Saturday, 10 October 2015

TV Review: FROM DARKNESS and UNFORGOTTEN

This article was originally published in The Dundee Courier on 10 October 2015.


From Darkness: Sunday, BBC One

Unforgotten: Thursday, STV

Paul Whitelaw

You know you're watching a po-faced crime drama when the opening credits are scored to an ethereal ballad sung by a woman who sounds like a haunted Victorian doll. But the problems with From Darkness run deeper than that.

While it isn't bad exactly – no drama starring actors as great as Anne-Marie Duff and Johnny Harris could ever be truly bad – it contains nothing that we haven't seen a million times before. By the end of episode one my generic cop show bingo card was full.

A former police constable, Claire (Duff) left the force 16 years ago when a case she was working on was shut down. She'd drawn a connection between several missing prostitutes, but her superiors wouldn't listen (they never do). Traumatised by the experience, she essentially ran away – she's shown to be a keen runner, in case you missed that subtext – to the Western Isles of Scotland with her husband and daughter.

When the remains of two women are found in what was once the red light district that Claire was investigating, her former boss and lover (Harris) travels from Manchester to draw her back in. Naturally, she resists. But could this be her chance to vanquish her demons and find justice for the women she'd “failed”? Is the killer still at large?

If this all sounds familiar it's because a police chief trying to convince a retired cop to return to the fold to reopen an unsolved case is such an overused trope. It felt particularly tired here as it dominated most of the episode. We knew from the start that Claire would capitulate and start looking into the case, but it took far too long to get her to that point.

Crime dramas can work when taken at a leisurely pace, but only if the story is involving. Despite some solid work from Duff and Harris, From Darkness is just too rote to arouse interest.

Though it began with an almost identical set-up – the discovery of human remains on an abandoned urban site – Unforgotten is a far more effective thriller. Or rather, it has potential. As always with dramas of this nature, it may well turn to ash as it unfolds, but episode one established a strong, intriguing mystery with impressive efficiency.

A cold case investigation was the fulcrum around which several seemingly unrelated scenes revolved. What is the connection between these disparate characters? The vicar, the Alan Sugar-like businessman, the retired book keeper and the community worker, do they all have something to do with the murder of a young black man in 1976? It's like a Byzantine game of Cluedo.

Granted, while playing Cluedo one doesn't tend to, as Unforgotten does, address the argument that society has a responsibility to punish people for their crimes, no matter how long ago they took place. But you take my point.
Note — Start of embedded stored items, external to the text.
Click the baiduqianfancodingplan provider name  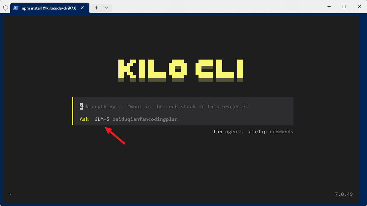click(x=145, y=119)
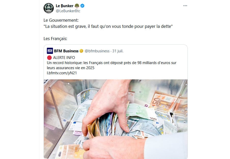Click the gold verified badge of BFM Business

coord(82,51)
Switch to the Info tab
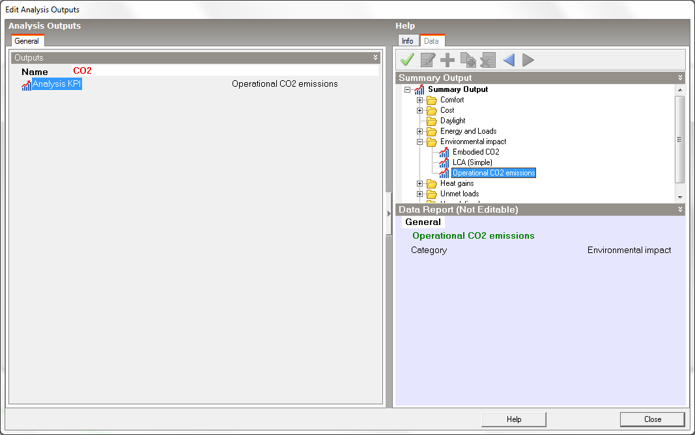Viewport: 695px width, 435px height. (407, 41)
Our chief detectors are nicely underplayed by Nicola Walker and Sanjeev Bhaskar, who feel more grounded and believable than most TV sleuths. It's perhaps unwise to gauge the quality of a production based on the strength of its cast, but the presence of actors such as Tom Courtenay, Bernard Hill, Gemma Jones, Trevor Eve and Ruth Sheen suggests that Unforgotten is a cut above.

You wouldn't normally see a roll call as stellar as that outside of a Mike Leigh film. This could be a keeper.